The translocase protein (18 kDa) or TSPO, previously called mitochondrial peripheral benzodiazepine receptor or PBR, is another possible pharmacological target to enhance corticolimbic allopregnanolone biosynthesis (30, 31, 80). TSPO represents the starting point and an important rate-limiting step in neurosteroidogenesis. It “gates” the availability of neurosteroids in the brain by regulating their production from cholesterol (80). Neurosteroidogenesis starts with the transport of cholesterol into inner mitochondrial membranes and its conversion to pregnenolone by P450scc, which is located in the inner mitochondrial membrane (80). A cascade of enzymatic processes then take place in the cytosol, resulting in the production of neuroactive steroids, including pregnenolone sulfate, DHEAS [(though apparently not in human brain (180)], THDOC, and allopregnanolone (reviewed in 32). Thus, new molecules that bind with high affinity to TSPO have been recently investigated. These drugs are able to exert important anxiolytic effects but are devoid of the unwanted side effects associated with benzodiazepines, including over-sedation and tolerance (30; 31, 80). In mouse models, TSPO agents have been shown to potently increase pregnenolone levels in corticolimbic structures, including hippocampus and cortex, as well as to induce anxiolytic effects (181–184). TSPO ligands include XBD173 and etifoxine, which have proven to be highly efficacious anxiolytic and antidepressant drugs in a number of behavioral tests (185). The anxiolytic/antidepressant effects of these agents were related their ability to increase neurosteroid biosynthesis, as confirmed by studies in which key enzyme blockers for neurosteroid biosynthesis, including finansteride and trilostane (31, 57), were used. Indeed, TSPO ligands have recently showed promising therapeutic effects in clinical studies (30, 31).

BDNF is also a highly promising target for the development of PTSD therapies (186). The challenge in using BDNF, however, has been the difficulty of delivering BDNF to the brain (123). Thus, molecules that are able to stimulate BDNF levels, including the SBSSs discussed above, may bypass the delivery challenge represented by administering BDNF directly.

Importantly all of the potentially therapeutic agents discussed above will need to be carefully tested for safety as well as efficacy in appropriately powered clinical studies in PTSD.

Conclusion

The use of a new class of pharmacological tools, the SBSSs (selective brain steroidogenic stimulants) has emerged as a new therapeutic strategy for the treatment of psychiatric disorders associated with a downregulation of brain allopregnanolone biosynthesis, including anxiety disorders, depression, and PTSD. As discussed, the SBSSs appear to be more efficacious than benzodiazepines, as well as devoid of the unwanted side-effects induced by benzodiazepines.

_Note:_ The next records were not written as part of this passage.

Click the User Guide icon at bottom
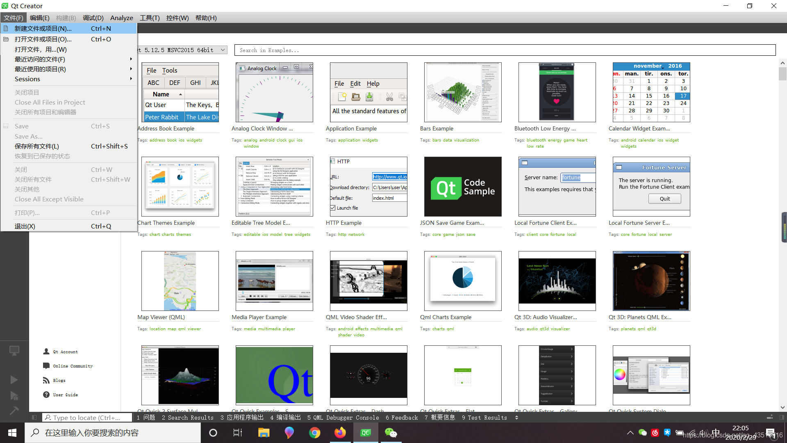Viewport: 787px width, 443px height. (46, 394)
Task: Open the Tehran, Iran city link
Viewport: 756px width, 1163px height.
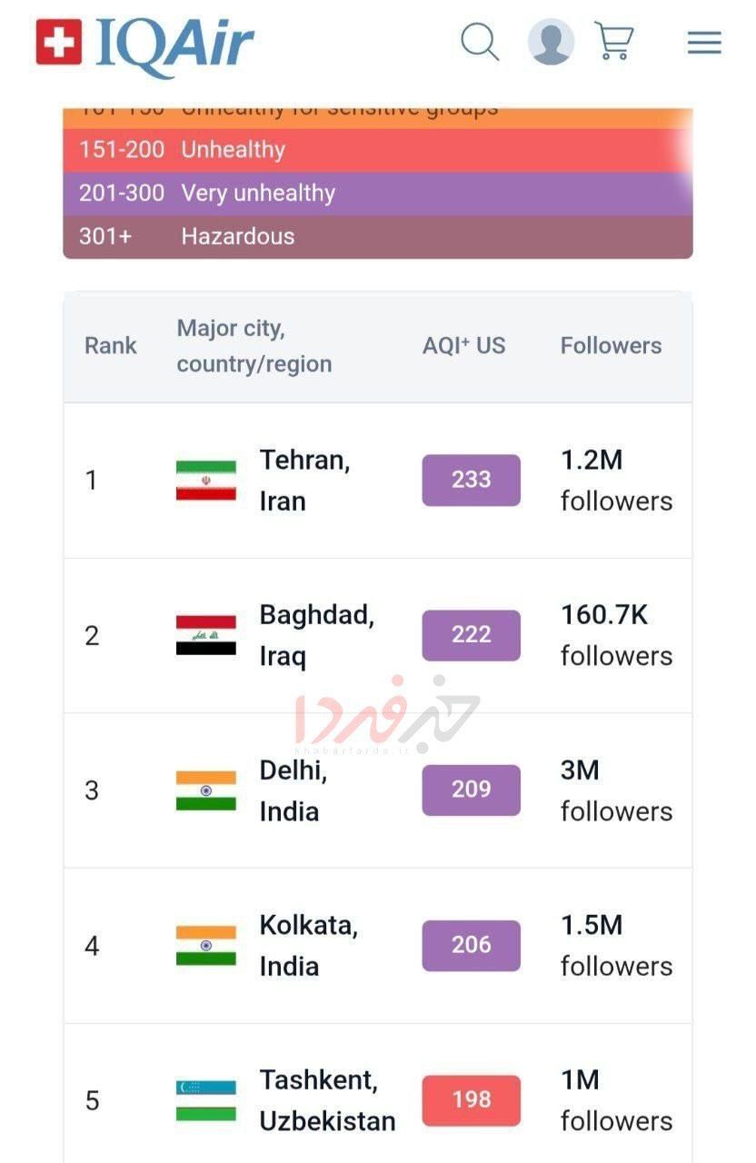Action: pos(304,480)
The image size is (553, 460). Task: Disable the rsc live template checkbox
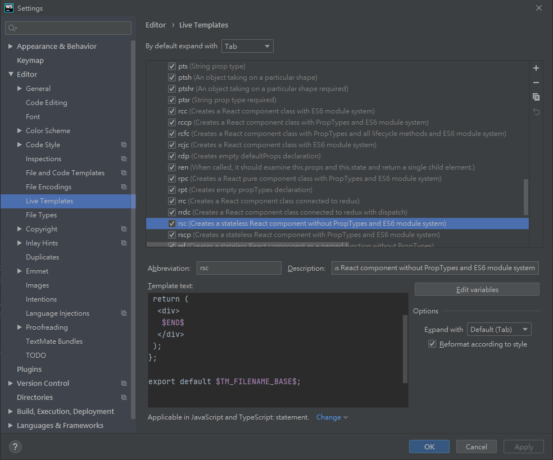[173, 224]
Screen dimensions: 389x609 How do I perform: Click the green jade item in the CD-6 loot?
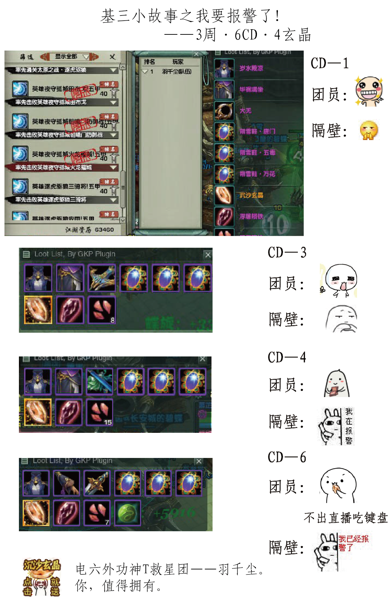click(128, 513)
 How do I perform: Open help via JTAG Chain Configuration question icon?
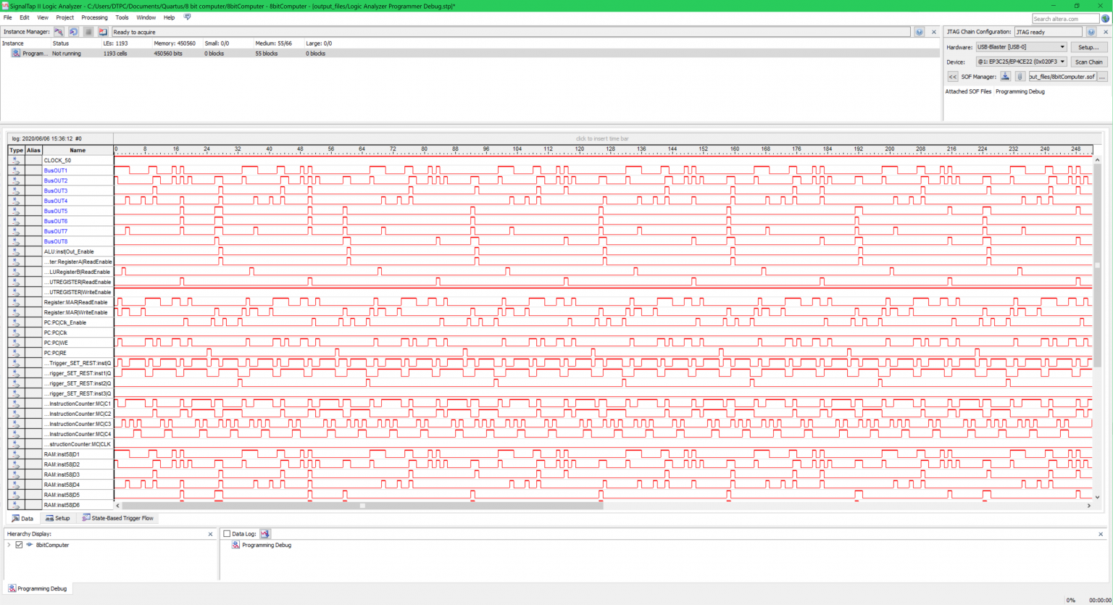tap(1091, 31)
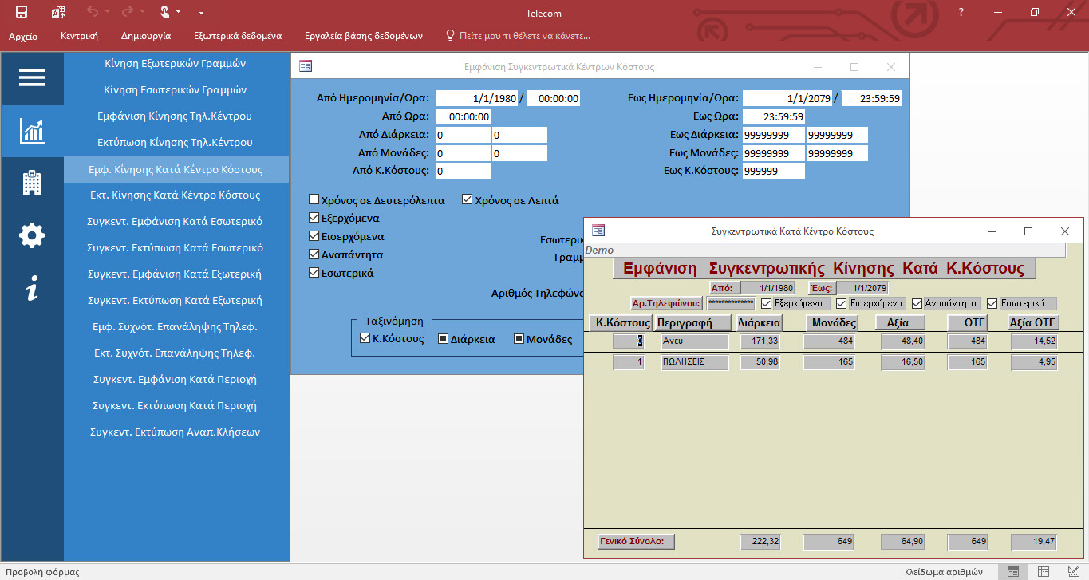Screen dimensions: 1089x580
Task: Select the statistics chart icon in sidebar
Action: click(x=32, y=131)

The pharmacological spectrum of allopregnanolone as an allosteric modulator of GABA at GABA_A receptors is broader than that of benzodiazepines, which fail to modulate GABA_A receptors containing α4 and α6 subunits. The efficacy of allopregnanolone in positively modulating GABA action at GABA_A receptors is expressed widely in several subtypes of GABA_A receptors at doses in the low nM range. Hence, selective stimulation of allopregnanolone biosynthesis may avoid the therapeutic hindrances caused by the formation of benzodiazepine-resistant GABA_A receptors with altered subunit composition, such as may occur in stress-related psychiatric disorders (reviewed in 187).

The molecular mechanisms subserving the SBSS-induced facilitation of neurosteroidogenesis remain to be elucidated. However, given the brain region- and neuron-specific expression of 5α-reductase and 3α-HSD, the action of SBSSs on neurosteroid biosynthesis is likely to be neuron and site-specific. Hence, SBSSs such as S-norfluoxetine and its congeners, that specifically target key enzymes downstream in allopregnanolone neosynthesis, may be devoid of unwanted side effects induced by activation of a broader neurosteroidogenic cascade within a broader array of brain targets.

In summary, novel SBSS drugs that specifically increase corticolimbic allopregnanolone biosynthesis appear to be a promising new pharmacological class of future drugs for the treatment of anxiety disorders and PTSD.